O Sumaré tem duas casas de um momento posterior na produção de Vilanova Artigas que se destacam na área em que foram construídas: a Casa dos Triângulos, de 1958, e a Residência José Mário Taques Bittencourt II, de 1959.

Casa Rubens Mendonça, ou Casa dos Triângulos/Nelson Kon
Casa Rubens Mendonça ou Casa dos Triângulos/foto Nelson Kon

Como em muitos outros bairros, Perdizes começou a tomar forma em torno de sua igreja matriz. O nome remete ao século 19 e à chácara de Joaquim Alves, onde havia criação de perdizes. Mas foi só no século 20, com a construção da Igreja de São Geraldo das Perdizes, que o bairro se organizou. A igreja, inaugurada em 1932, é um exemplar do estilo eclético predominante na época, neste caso com referências bizantinas e românicas. Em seu interior, a capela do Santíssimo Sacramento foi adornada pelo artista plástico Salvador Ligabue, de expressiva obra sacra. 

 


Igreja de São Geraldo das Perdizes/foto Isadora Almeida

Outra igreja importante para o conjunto da arquitetura sacra desses bairros é a Igreja do Imaculado Coração de Maria, construída em estilo neocolonial em 1923. Contígua a ela e de mesmo estilo arquitetônico, havia o convento das Carmelitas Descalças, onde em 1946 estabeleceu-se a Pontifícia Universidade Católica (PUC). Essa mudança de uso remete à ocorrida com o  convento do largo de São Francisco, que a partir de 1827 passou a abrigar a Faculdade de Direito do Largo de São Francisco.

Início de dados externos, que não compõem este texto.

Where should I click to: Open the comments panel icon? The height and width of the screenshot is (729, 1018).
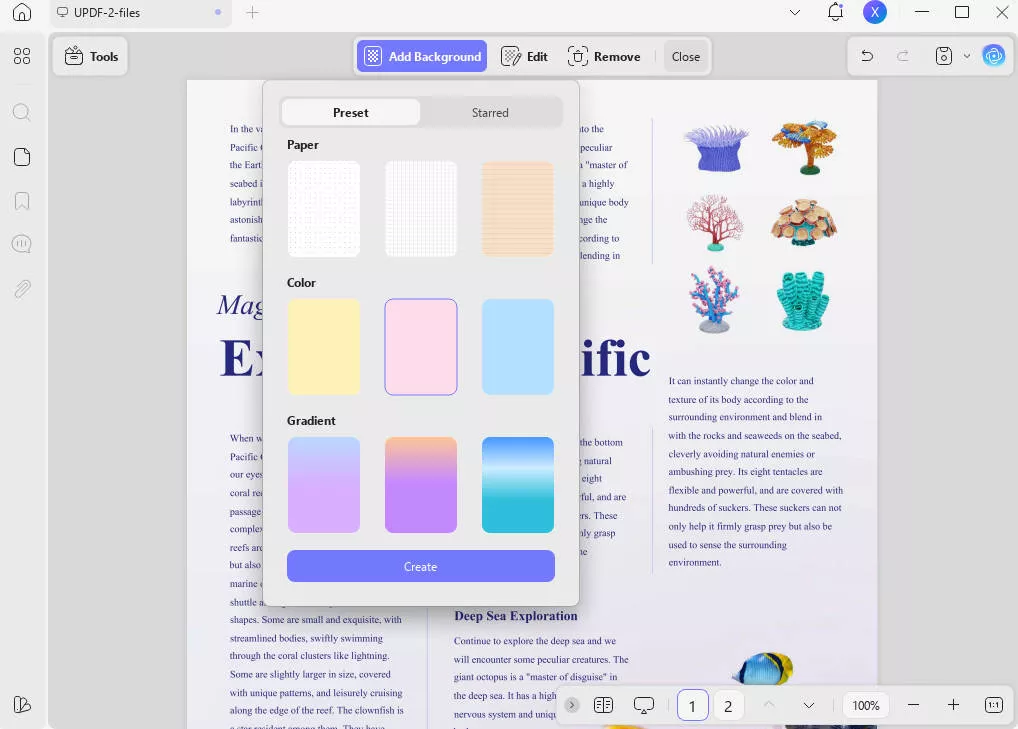coord(22,245)
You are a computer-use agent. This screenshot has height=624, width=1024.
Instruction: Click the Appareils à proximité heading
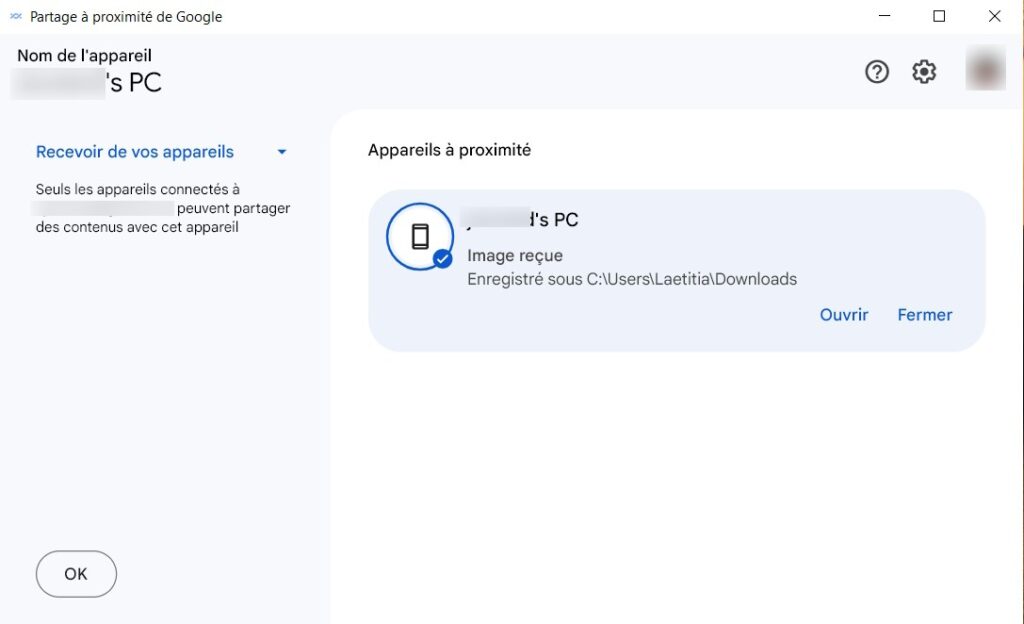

Outro bem cultural da mesmo época é o edifício do Colégio Batista Brasileiro, de 1923. Foi projetado pelo arquiteto Antônio Garcia Moya, participante da Semana de Arte Moderna de 1922. O edifício, ainda filiado ao ecletismo, possui influência das antigas construções religiosas, com inspirações bizantinas e românicas. Essas instituições de ensino atraíram estudantes para a região e aceleraram seu desenvolvimento.

Outro marco da urbanização paulistana na região é o Reservatório do Araçá, de 1907, mas inaugurado oficialmente em 1930. Possui capacidade para 14 milhões de litros de água. Situado em um parque de 12.400 m², tem árvores raras e centenárias e sua área é utilizada para lazer pela população.


Reservatório do Sumaré/foto Lucas Sarti

Há também um conjunto de edificações de períodos e estilos diferentes utilizado pelos clérigos dominicanos. Entre eles está a antiga sede da fazenda da família Cardoso de Almeida, proeminente político paulistano do início do século 20, adquirida pela ordem dos dominicanos em 1938. A Igreja de São Domingos, de 1953, projeto moderno de Adolf Franz Heep, faz parte do conjunto.